Well, no, it isn’t—it’s telling.

Scene description, personality traits, and plot lines all involve reader buy-in, and readers are more likely to buy-in if they feel themselves being part of the story. It’s hard to be part of the story when you don’t feel connected to it, and it’s hard to connect to the story when the writer is “reporting” or “telling” rather than demonstrating or showing. To rewrite the sentence at the end of the first paragraph, above, as showing, you might say, “Her feet flew over the pavement faster than her brother’s bike wheels, and no matter how hard he pumped his legs, she wasn’t going to let him win the race to the candy store.”

Oh, Stop! You’re Just Saying That . . .

As a novice writer ‘back in the day,’ I remember struggling mightily with this concept, spending hours creating just the right scene. I would describe the room, the furniture, the people, and then I’d craft wonderful conversations, all in an effort to show the reader what was happening. And, though I was heading in the right direction, my writing was mainly reporting. I told the reader what was happening—I didn’t show the reader what was happening. I told them the color of the main character’s jacket and her hair and her eyes. I told them she was prissy or prudish or a wild child, full of excitement. I told them everything they needed to know, for heaven’s sake. I told them so much, they got bored with the story and complimented me on my descriptive talents, but on little else.

Over and over again I tried to create story-showing instead of story-telling. I read everything I could on the subject, especially articles in Writer’s Digest, the bible for new writers. And gradually, over time, I began to see the light. I began to understand that description was not always in the details. The story, I learned, should carry itself in the showing, not the telling. The story should be all about the characters, and the characters should behave as real people behave. They should always be showing the reader what was happening and preparing the reader for what was going to happen next.

Show Me the Turkey

For instance, the wonderful days of Thanksgiving are on the horizon. I say “days” because we all celebrate throughout the appointed Thursday and through Friday, sometimes all the way into Saturday and Sunday. We eagerly anticipate the family camaraderie and the lavish table setting, complete with roasted turkey, dressing, cranberry sauces, and pumpkin pie.

If you were to describe a typical scene in a story about Thanksgiving, how would you do it? Would you write something similar to what I’ve written in the previous paragraph? Would you include details of the meal – the turkey, the cranberry sauce, the mashed potatoes, the pumpkin pie, and all the other accouterments? Or would you stop telling me about it and show me something like this:

Thanksgiving was the single most important day of the year at Beth’s house. From the time she was a little girl, the family celebrated at Grandma Anne’s house. “I remember the fancy tablecloth,” Beth told Bonnie as she closed the door of their dorm room behind her. As she talked, her eyes sparkled and she reached out two fingers to touch the fringe of Bonnie’s suede jacket; poor Bonnie, who came from somewhere in Ireland and had never celebrated Thanksgiving, the finest of all American holidays.

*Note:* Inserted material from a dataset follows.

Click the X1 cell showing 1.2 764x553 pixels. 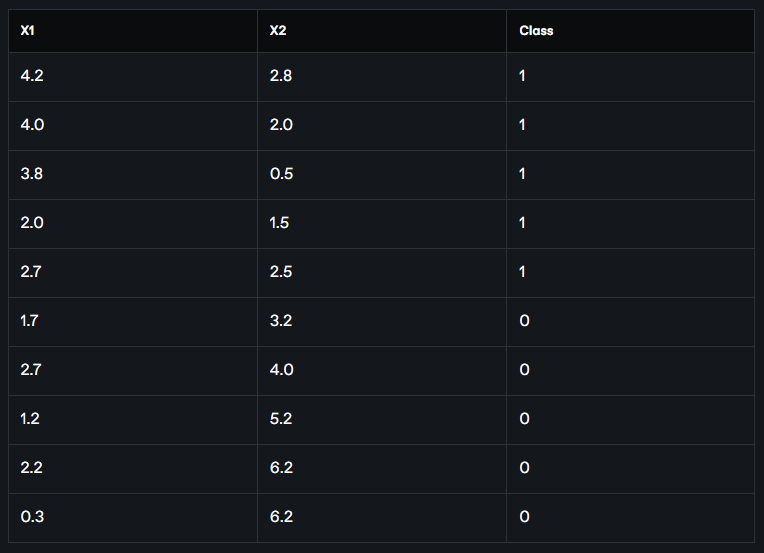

“The tablecloth was orange and tan–it felt like silk, but I don’t think it was. It had turkeys sewn into it that looked so real, I always thought they were going to hop off and strut around the table, gobbling up all the best food. And talk about food—we had the juiciest, brownest turkey in town! Always right next to the big bowl of mashed potatoes, oh yeah! My mother used her biggest mixing bowl – enough to fit 10 pounds of potatoes, steaming hot, with butter melting in the middle! My brother used to shove me out of the way to get at those hot mashed potatoes swimming in a pool of clear, rich, yellow butter. He would drag his elbow through the squash and peas to get at them, and it was the funniest thing. One Thanksgiving, he tipped the gravy bowl over and gravy spilled into the salad! I laughed so hard I fell on the floor, and my father shoved me aside with his foot so he could take my place in line!” Bonnie’s laughter burst from her throat like a child’s hiccups. “Oh, he didn’t!” she said, shaking her head until her red hair flew from side to side.

The goal of those two last paragraphs was to SHOW you who the characters were, give you a glimpse into their personalities and SHOW you the scene. I chose to use Thanksgiving because it’s looming on the horizon, and at my house we’re already drooling in anticipation. If I was successful in showing, you should be drooling, too.

Narrative Times Three

To truly understand the fine line between showing and telling, you need to ask yourself three questions:

  1. Does the narrative draw the reader in?
  2. Does the narrative create enough ongoing interest so the reader will continually want to know what happens next?
  3. Can the reader relate to what you’re saying?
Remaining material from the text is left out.